=== Exercise text ===

Thursday, July 12, 2007

ICU not for me

Today I spent the day in an ICU, the one with the highest mortality rate in the hospital rate actually. It took only an hour for me to decide that I don't want to end up in an ICU. This shocked the ICU nurses, who I must say, really really love the kind of nurses they are. But me- my favorite part of nursing is interacting with the patient, teaching them, getting feedback from them... on this unit, patients are hovering near death, the nurse is keeping them alive through brute force. The nurses seem jaded to the suffering, the pain of the family. They keep their patients heavily sedated and on lots of pain pills, which is the only humane thing to do, but I felt that the nursing in this situation was much different. Technical skills are of the utmost importance as the nurse must sometimes balance ten to twelve drips, ventilators, dialysis machines, etc. Nurses also have more independence, and the docs who come around depend on their opinion and expertise.

What they do is amazing, and I have nothing but respect for it, but I don't want to spend my life in that kind of nursing. If I did end of life care, I would want to be in hospice, helping people who have made the decision to die do so as comfortably as possible. In the ICU there is a desperation, the feeling that these patients should not be here, like this, they are gone from the process and now it is the health care team operating their body and the family praying praying praying for them to pull through.

So anyway, the other nurses simply couldn't understand why I would want to be any other kind of nurse. To them, OBS unit sounds dreadfully boring. If they have to answer a call light they think it's time for more sedation. They said to me 'oh you're one of those people who like to talk to their patients'. They said they didn't think they could teach patients. It was just very different. I thought of my old boss and her love for people. I felt proud that I think I'm just like her.

1 comment:

Amanda said...

When I read your blog, I felt like I had written it. I have just spent 7 months in an ICU, and I am debating on whether or not to stay. Thanks for making realize the reason I became a nurse and that sometimes taking a step back and remembering the patient and simply spending time with them, getting feedback from them and teaching them is more fulfilling to me than hanging drips, managing vents and shipping them back and forth from the OR. I forget that there are different types of nurses out there, and the ICU is not the only place to go.

=== Your task ===
Rewrite the ICU nursing blog text from "When I read" up to and including "place to go.", putting "two years" in place of "7 months".

=== The data ===
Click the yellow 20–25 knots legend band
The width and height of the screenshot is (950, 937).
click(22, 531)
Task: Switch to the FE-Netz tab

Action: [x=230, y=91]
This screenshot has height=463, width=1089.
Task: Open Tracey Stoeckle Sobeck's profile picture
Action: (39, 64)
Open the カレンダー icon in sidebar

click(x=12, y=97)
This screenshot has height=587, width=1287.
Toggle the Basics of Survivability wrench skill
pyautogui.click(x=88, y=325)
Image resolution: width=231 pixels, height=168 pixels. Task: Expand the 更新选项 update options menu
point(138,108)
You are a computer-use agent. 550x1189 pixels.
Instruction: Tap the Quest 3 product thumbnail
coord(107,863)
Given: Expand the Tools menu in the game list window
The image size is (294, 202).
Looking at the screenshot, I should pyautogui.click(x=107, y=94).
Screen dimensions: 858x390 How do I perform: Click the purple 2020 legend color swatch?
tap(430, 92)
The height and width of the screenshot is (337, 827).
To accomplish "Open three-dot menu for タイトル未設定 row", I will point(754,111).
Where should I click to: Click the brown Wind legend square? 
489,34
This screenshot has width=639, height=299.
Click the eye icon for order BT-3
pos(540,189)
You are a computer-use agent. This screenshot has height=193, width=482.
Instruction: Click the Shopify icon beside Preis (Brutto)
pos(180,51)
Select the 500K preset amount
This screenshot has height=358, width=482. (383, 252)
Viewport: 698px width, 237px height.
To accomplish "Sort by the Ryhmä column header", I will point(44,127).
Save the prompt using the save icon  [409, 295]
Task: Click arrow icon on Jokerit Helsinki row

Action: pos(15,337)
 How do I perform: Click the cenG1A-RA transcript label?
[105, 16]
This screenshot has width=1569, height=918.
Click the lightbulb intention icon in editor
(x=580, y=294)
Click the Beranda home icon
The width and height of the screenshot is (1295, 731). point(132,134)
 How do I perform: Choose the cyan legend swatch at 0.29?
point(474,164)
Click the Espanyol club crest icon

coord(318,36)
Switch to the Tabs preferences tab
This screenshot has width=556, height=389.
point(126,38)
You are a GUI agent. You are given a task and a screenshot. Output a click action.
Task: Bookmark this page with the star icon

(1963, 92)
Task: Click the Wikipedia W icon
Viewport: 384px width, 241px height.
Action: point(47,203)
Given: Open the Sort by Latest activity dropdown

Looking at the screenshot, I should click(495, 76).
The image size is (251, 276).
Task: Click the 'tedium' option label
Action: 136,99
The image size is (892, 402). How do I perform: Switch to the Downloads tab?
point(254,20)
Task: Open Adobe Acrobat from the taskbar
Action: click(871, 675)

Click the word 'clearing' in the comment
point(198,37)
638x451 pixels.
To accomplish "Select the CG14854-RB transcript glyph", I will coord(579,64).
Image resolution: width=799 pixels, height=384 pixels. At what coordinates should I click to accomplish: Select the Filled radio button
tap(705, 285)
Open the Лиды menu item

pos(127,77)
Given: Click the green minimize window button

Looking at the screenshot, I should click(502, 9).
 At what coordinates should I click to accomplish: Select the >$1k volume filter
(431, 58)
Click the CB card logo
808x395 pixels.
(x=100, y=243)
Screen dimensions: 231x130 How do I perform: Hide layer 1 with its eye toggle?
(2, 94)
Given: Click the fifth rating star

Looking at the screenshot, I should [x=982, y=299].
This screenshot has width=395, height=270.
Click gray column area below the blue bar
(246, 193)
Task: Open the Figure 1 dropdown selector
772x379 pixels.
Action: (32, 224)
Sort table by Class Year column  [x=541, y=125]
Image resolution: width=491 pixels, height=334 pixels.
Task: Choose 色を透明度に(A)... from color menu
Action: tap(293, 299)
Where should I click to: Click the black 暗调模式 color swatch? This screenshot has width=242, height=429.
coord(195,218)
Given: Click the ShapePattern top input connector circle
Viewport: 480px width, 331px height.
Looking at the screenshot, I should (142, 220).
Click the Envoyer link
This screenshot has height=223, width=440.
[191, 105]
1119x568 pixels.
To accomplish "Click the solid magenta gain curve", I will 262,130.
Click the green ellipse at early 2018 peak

=== Written answer ===
When I read your blog, I felt like I had written it. I have just spent two years in an ICU, and I am debating on whether or not to stay. Thanks for making realize the reason I became a nurse and that sometimes taking a step back and remembering the patient and simply spending time with them, getting feedback from them and teaching them is more fulfilling to me than hanging drips, managing vents and shipping them back and forth from the OR. I forget that there are different types of nurses out there, and the ICU is not the only place to go.